Oregon Repeals Drug Decriminalization Law Too Soon

The Oregon Legislature voted to repeal the state’s three-year-old law decriminalizing drug possession for personal use. This decision came in the wake of a surge in fatal overdoses and public drug use, which prompted lawmakers to adopt new tough-on-drugs policies. However, public health advocates who were behind the original decriminalization law argue that the repeal is premature and that Oregon is giving up too quickly. 

They point to Portugal as an example of the success of decriminalization, where the country saw a 75 percent drop in drug deaths since adopting a similar strategy in 2001. Portugal’s approach to decriminalization was not an overnight success but took time to yield results.

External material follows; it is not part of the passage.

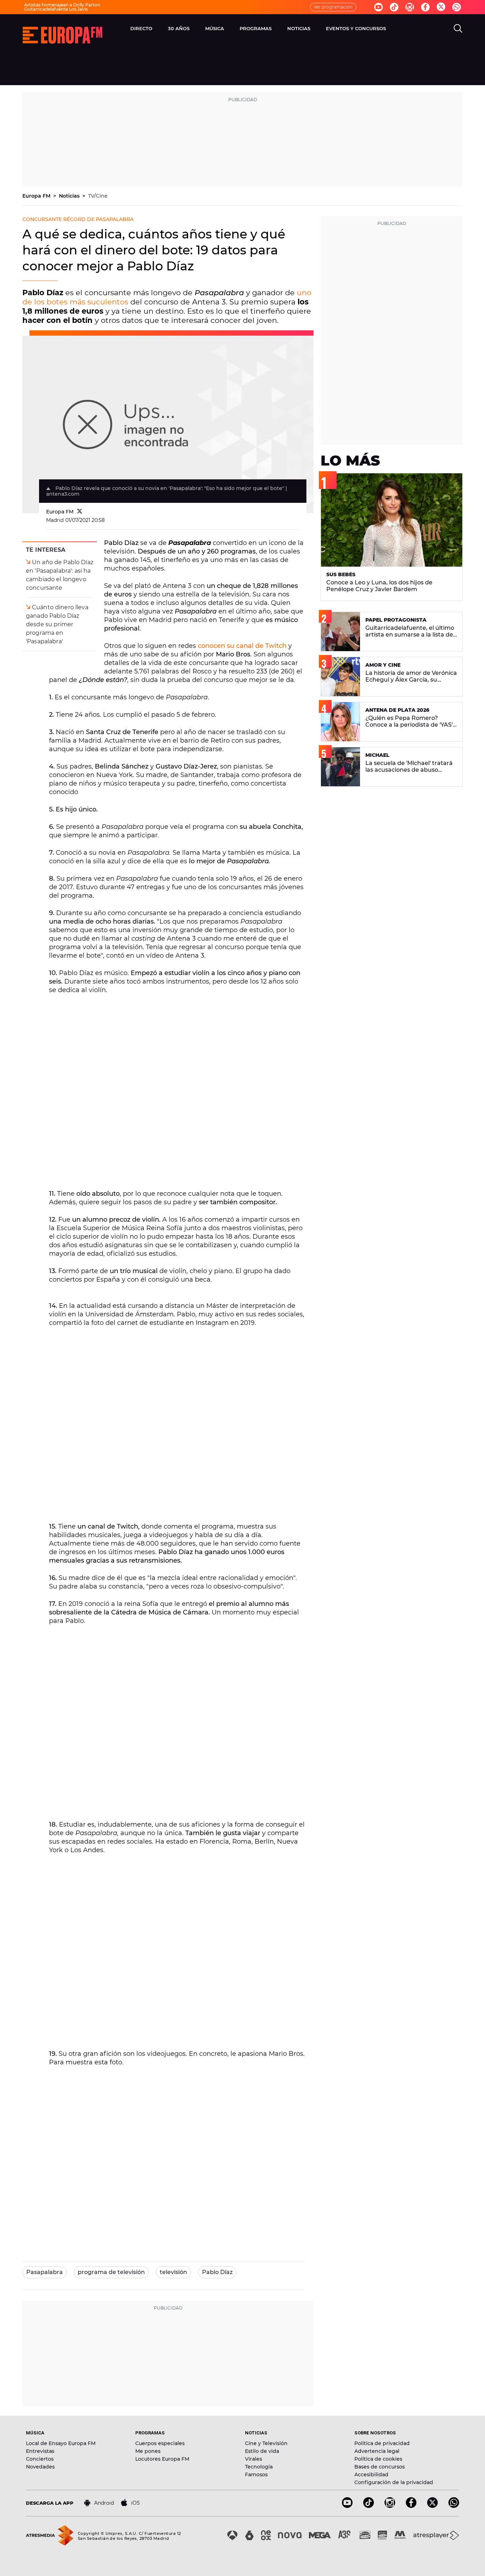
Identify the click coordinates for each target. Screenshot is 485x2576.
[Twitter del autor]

In the late 1990s, Portugal was faced with sky-high overdose rates, leading the parliament to decriminalize drugs in 2000. The country then refocused its response to the opioid crisis as a public health crisis rather than a crime crisis starting in 2001.

João Goulão, the official who has overseen Portugal’s drug treatment system, expressed his concern about Oregon’s decision, stating that consistency and time are crucial when tackling complex issues such as the opioid crisis. He emphasized that expecting dramatic changes overnight is unrealistic.

The decision to reimpose criminal sentences for drug possession in Oregon was driven by the recent surge in fatal overdoses and public drug use. The COVID-19 pandemic also played a role, as it led to a nationwide spike in addiction, with the arrival of deadly fentanyl in the Pacific Northwest. Additionally, the state’s housing problem, exacerbated by the pandemic, resulted in more individuals living on the streets, some of whom turned to drug use in public spaces.

While the repeal of the decriminalization law in Oregon marks a setback for the state’s approach to drug policy, the debate surrounding the effectiveness of decriminalization versus tough-on-drugs policies continues. The outcome of this decision will undoubtedly have implications for future drug policy discussions in the United States.